The lawsuit, filed on August 21, 2013, challenged the failure of the IRS to conduct a rulemaking proceeding to adopt new rules to properly implement the tax law’s eligibility requirements for tax-exempt status as a 501(c)(4) “social welfare” organization.

Under the existing rules, 501(c) organizations spent more than $300 million in the 2012 federal elections, with the great bulk of those campaign expenditures made by 501(c)(4) organizations that kept secret the identity of the donors funding their campaign spending.

Van Hollen and the three organizations will closely monitor the IRS proceedings announced last week. If the agency fails to adopt new regulations to properly implement the tax laws and prevent groups from misusing the laws to obtain 501(c)(4) tax-exempt status, the lawsuit will be filed again.

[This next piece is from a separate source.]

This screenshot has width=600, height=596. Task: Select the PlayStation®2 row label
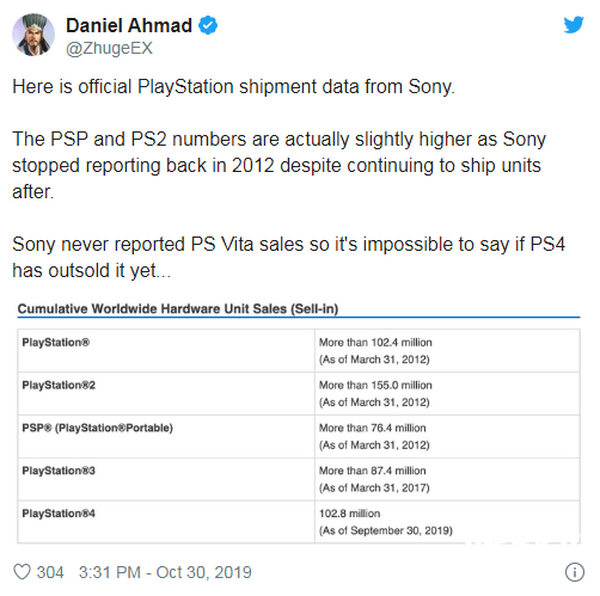59,385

The lawsuit built on a petition filed with the IRS in July 2011 by Democracy 21 and the Campaign Legal Center urging the agency to undertake a rulemaking proceeding to bring its regulations into compliance with a provision of the Internal Revenue Code requiring 501(c)(4) groups to be devoted “exclusively” to social welfare activities, which do not include campaign activities. 

By regulation, the IRS has said that social welfare groups need only be “primarily” operated for social welfare purposes, a standard that has been interpreted to allow such groups to spend up to 49 percent of their funds on campaign activities.  Because 501(c)(4) groups are  not required to disclose their donors, the IRS regulations have permitted such groups to serve as vehicles to  inject hundreds of millions of dollars from secret contributors into federal elections.

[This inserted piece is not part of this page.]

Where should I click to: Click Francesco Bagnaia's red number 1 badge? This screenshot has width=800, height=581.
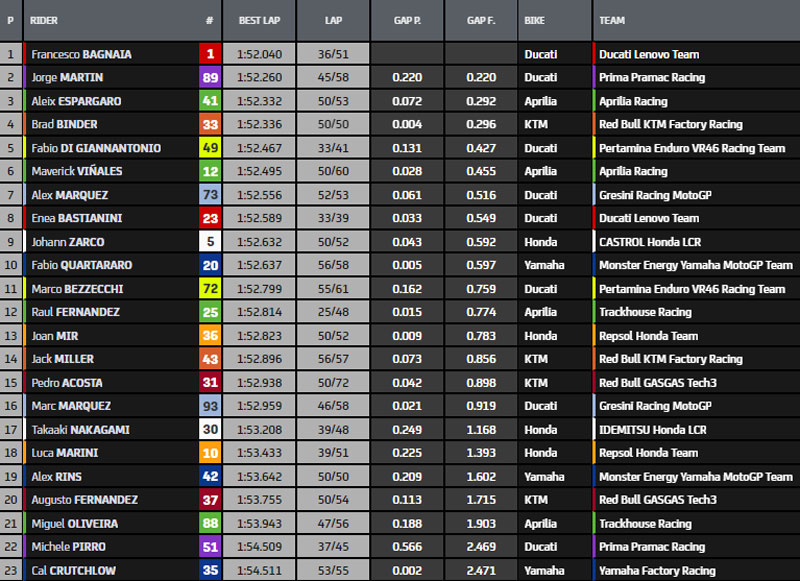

In its announcement last week, the IRS said that its rulemaking proceeding will consider specific changes to the definition of what constitutes “campaign-related activity” by a 501(c)(4) group.  Currently, the IRS uses a “facts and circumstances” test to determine the spending that constitutes campaign activity.

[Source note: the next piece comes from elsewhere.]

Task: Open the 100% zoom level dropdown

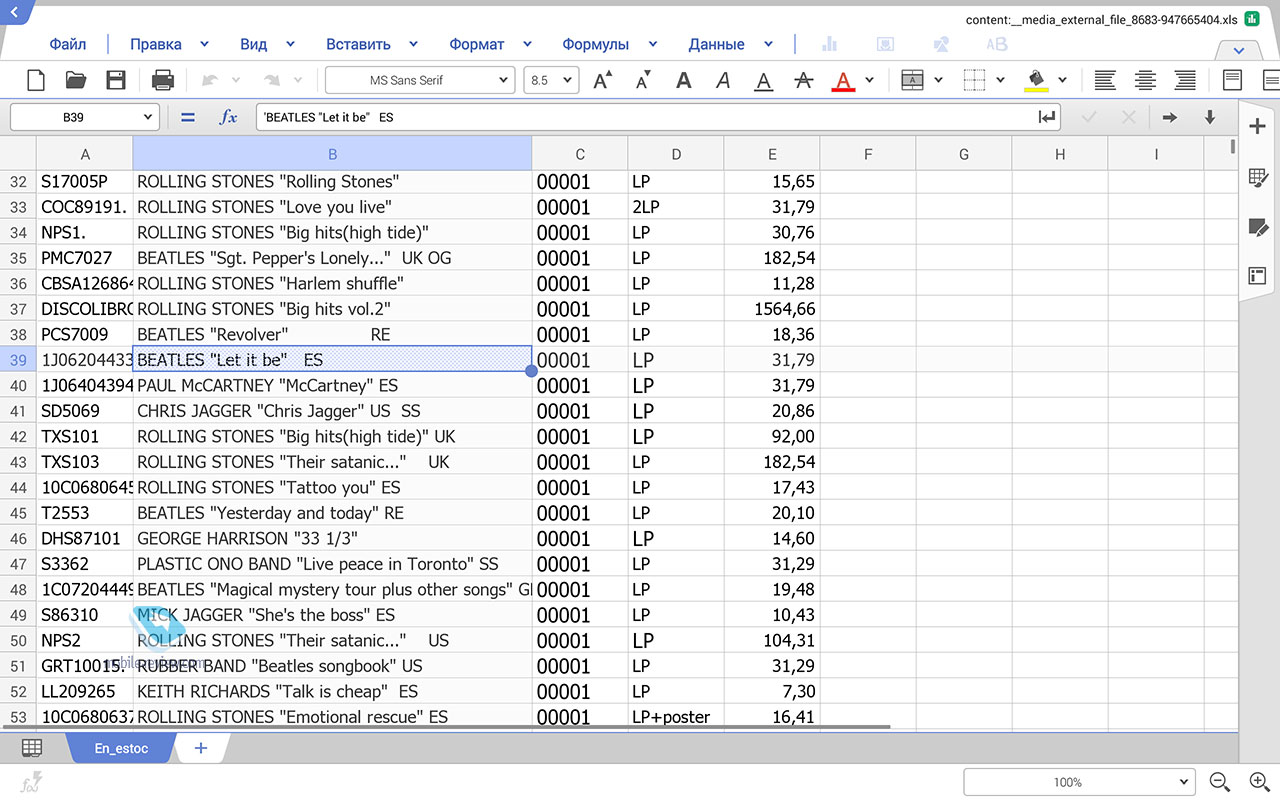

The IRS also said it would consider whether to revoke the regulation challenged in the lawsuit and adopt new regulations to limit how much campaign activity a social welfare organization is permitted to engage in under the tax laws, however campaign activity is defined.

If the IRS rulemaking fails to make clear that a 501(c)(4) group must engage exclusively in “social welfare” activities and thus may not engage in any campaign activity, or, at most, in any more than an insubstantial amount of campaign activity, the rules will not properly implement the statute.

Retaining the current understanding that groups can spend up to 49 percent of their annual expenditures on campaign activity would unlawfully license 501(c)(4) groups to continue to spend huge amounts on campaign activities without disclosure of the donors funding the expenditures.

The Internal Revenue Code did not envision that 501(c)(4) groups would engage in campaign activities. Groups that want the benefit of tax exemption for campaign activities should create organizations under section 527 of the tax laws, which provides tax-exempt status for groups engaging in campaign activities andrequires such groups to disclose their campaign expenditures and the donors financing the spending.

To read the notice of dismissal filed today, click here.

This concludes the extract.